This is heady stuff, and the Southern California native is positively thrilled to be sharing it with young, eager undergraduates at the U through the SRI. Semaan is keenly aware of how critical the undergraduate experience in research needs to be to turn out future physicists. A son of Lebanese immigrants who both attended college in the U.S., neither were research scientists and no one he knew had studied physics. At California State University, Long Beach, where Semaan first declared electrical engineering as his major, he was “seduced into physics” through a series of exceptional and inspirational mentors.
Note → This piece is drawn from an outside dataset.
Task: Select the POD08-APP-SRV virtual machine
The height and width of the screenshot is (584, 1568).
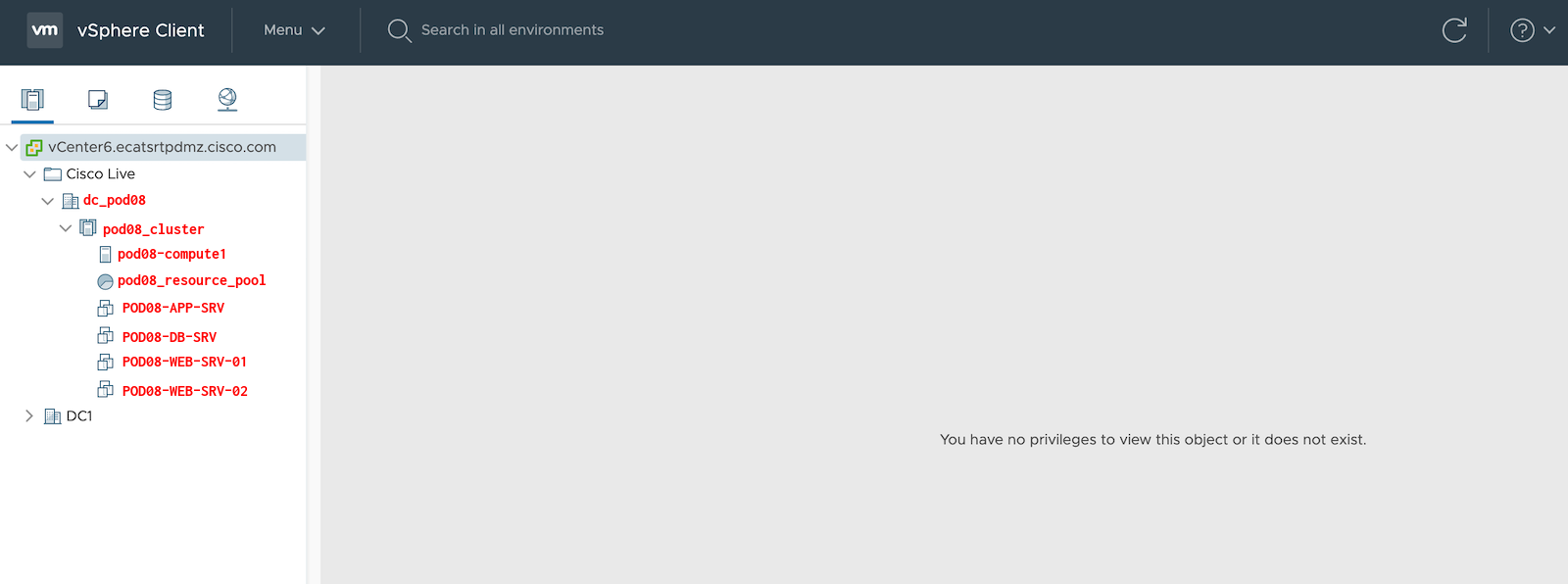Action: 172,309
In the SRI, he hopes to carry this experience forward, and open new doors for undergraduate students.

It was the Complexity Sciences Center at UC Davis, when he applied to graduate school, that caught his attention because of its interdisciplinary nature and concern with systems in which “the whole appears to be greater than the sum of its parts.” The study of emerging systemic behaviors, helmed by Crutchfield, the Center’s Director, ultimately inspired both his PhD and his decision to join the SRI, working with students across the entire College of Science.

Following the third law of thermodynamics, Mikhael Semaan clearly “can’t stay out of the game” (nor would he want to), but one could argue he’s more than breaking even at it.

The release of this paper, titled “First and second laws of information processing by nonequilibrium dynamical states” in the journal Physical Review E is proof of that.